Когда Базарова увели, Щербатов согрел себе чайник, выпил стакан чая с куском рафинада. Откусывал от кубика рафинада мелкими кусочками, разминал во рту сладость.
У Дарьи появился шанс: когда начнут допросы Базарова, обязательно поднимут последние дела. Могли счесть дела – сфабрикованными вредительствами, оговором честных советских людей. Если за это время Чичерина не выбьет из Дарьи Дешковой показаний, шанс имеется. Больше Щербатов сделать ничего не мог.

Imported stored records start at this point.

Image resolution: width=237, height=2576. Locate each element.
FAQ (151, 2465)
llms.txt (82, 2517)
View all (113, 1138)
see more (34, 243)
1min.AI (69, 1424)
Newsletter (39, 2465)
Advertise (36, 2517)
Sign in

Через неделю он подал рапорт о переводе на фронт, в Особый отдел. Рапорт удовлетворили не сразу, а через три месяца – сперва было велено сдать дела, завершить начатое. Через три месяца его направили комиссаром Особого отдела в 20-ю армию, на ржевско-вяземское направление. За эти три месяца он ничего не слышал о Дарье Дешковой.
7
– Таня, – сказал Моисей Рихтер, – если тебе здесь плохо, уходи.
– Вы хотите, чтобы я ушла, Моисей Исаакович? – спросила Таня Кузнецова.
– Я хочу, чтобы тебе было спокойно. Думаю, тебя родители домой зовут? Соломон в армии. А ты его ждешь в чужой семье.
– Теперь вы моя семья, – сказала Татьяна. – Это мой дом.
– У тебя есть родители. Война идет. Надо, чтобы семьи были вместе.
– Я в семье.
Старик Рихтер замолчал, и Таня решила, что старику не понравилось то, что она сказала.
– Здесь дом моего мужа, – пояснила она. – Значит, я теперь здесь живу. Значит, теперь вы – моя семья.
Рихтер кивнул, но слова «да» не сказал.
– Если я мешаю, тогда уйду. Меня родители зовут обратно.
– Тогда иди к ним. Ты нам ничего не должна.
– Вам мешаю, да? Комнату занимаю.
– Ты не мешаешь.
– Скажите, если мешаю.
– Мы евреи, – сказал Рихтер. – Твоим родителям, наверное, не нравится, что ты живешь с евреями.
– Разве мы не советские люди? Разве у нас не общая родина?
– Мы советские люди. Но мы евреи. И твои родители это знают. Им, наверное, не нравится.
– Мы теперь все одной нации, – сказала Татьяна.
– Так никогда не будет.
– Муж и жена – одна плоть, – сказала Татьяна. – Если муж еврей, значит, я тоже теперь еврейка. А Соломон – русский.
– Не говори глупости, – сказал Моисей. – Ты просто хорошая жена.
– Теперь вы моя семья. Теперь вы мой отец, – сказала Татьяна.
– Этого не нужно. Не надо так говорить.
– Я должна быть с вами. Только Соломон не пишет.
– Не бойся, – сказал Моисей, который отдал на войну четырех сыновей.
Глава шестая
Список кораблей
1
– Гитлер толкает к войне? – удивился я. – Война сильнее Гитлера, война хитрее Сталина. Разве шторм поднимает капитан корабля? Капитан идет навстречу волне, вот и все.